Il est rare qu’un film russe réussisse à se frayer un chemin jusqu’aux salles de cinéma et clubs vidéo d’Europe de l’Ouest et d’Amérique du Nord et qu’il y soit bien accueilli. Le succès remporté par L’Italien, réalisé par Andreï Kravchuk, est pourtant indéniable, comme en témoignent les nombreux prix remportés en 2005 : Golden Poznan Goat au Festival Ale Kino de Pologne, le Grand Prix et la Mention Spéciale du festival du Film International de Berlin, le prix du Centre international du film pour la jeunesse et l’enfance ainsi que le Grand Prix au Festival du Cinéma de Honfleur. L’Italien est également en compétition pour l’Oscar du meilleur film étranger cette année.
La simplicité et l’universalité de la trame narrative, laquelle repose sur la quête d’un jeune orphelin, est une des grandes forces du film. Vanya (Kolia Spiridonov) décide de partir à la recherche de sa mère, peu de temps après avoir appris qu’il a été adopté (pour ne pas dire acheté) par deux Italiens (ce qui lui vaudra son surnom, l’Italien). C’est donc un conflit entre la recherche des origines et l’espoir d’une vie meilleure qui se trouve au coeur de cette oeuvre.
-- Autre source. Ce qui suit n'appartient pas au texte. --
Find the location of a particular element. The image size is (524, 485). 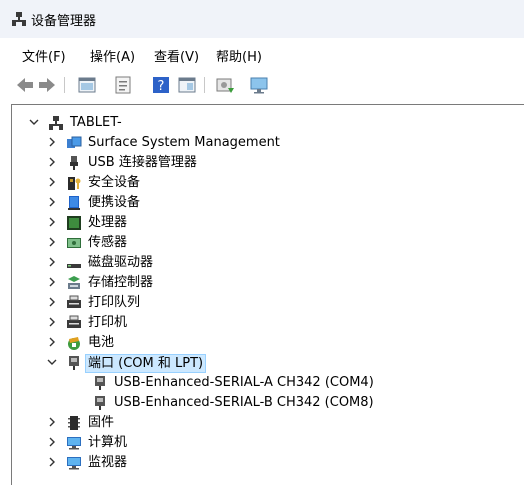

usb-connector-icon is located at coordinates (74, 163).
L’Italien prend pour base un phénomène d’une importance croissante en Russie : l’adoption internationale, souvent entachée d’irrégularités et motivée par l’appât du gain (Vanya est « vendu » pour 5000 euros, une somme colossale). Tous les côtés de ce phénomène sont abordés sans parti pris. Le spectateur est témoin de la joie des futurs parents, de l’avidité de la femme d’affaires russe qui prend l’adoption en charge, de l’appréhension et de la peur du petit Vanya, en opposition avec l’espoir et l’envie qui se devinent dans le regard de ses camarades d’orphelinat.
Évidemment, l’orphelinat est une fenêtre sur un monde de pauvreté, de mendicité, de vol et de prostitution. Pourtant, la camaraderie qui semble régner en ce lieu retient L’Italien de tomber dans un pathétique qui aurait nuit à la lucidité du regard porté sur ce milieu.
La volonté du réalisateur de présenter la Russie sans la travestir se sent à travers tout son film, notamment dans le choix de s’éloigner de Moscou et Saint-Pétersbourg pour nous montrer la Russie provinciale, loin de la prospérité des grands centres. Croyez-en votre humble journaliste, qui a eu le plaisir de parcourir la Russie durant quelques semaines : l’image que nous en donne L’Italien est juste et réaliste, depuis les cigarettes sibériennes à long filtre jusqu’aux babouchkas qui vendent leur soupe dans les gares. Sans tomber dans le misérabilisme, Kravchuk filme un pays terne et gris, recouvert d’une neige sale, sillonné par des autobus de la première moitié du XXe siècle et des trains sous lesquels se jettent les alcooliques et les dépressifs et où la patate bouillie est la base de l’alimentation. Face au brillant soleil de l’Italie, la Russie fait pâle figure. Seules la bonté et la générosité de ses habitants nuancent ce sombre portrait.
Un des grands mérites de L’Italien est d’être un film bien équilibré. Ses qualités esthétiques ainsi que le jeu convaincant des acteurs principaux plairont aux cinéphiles, tandis que le portrait réaliste de la Russie qu’il présente fascinera le russophile qui se cache en chacun de nous.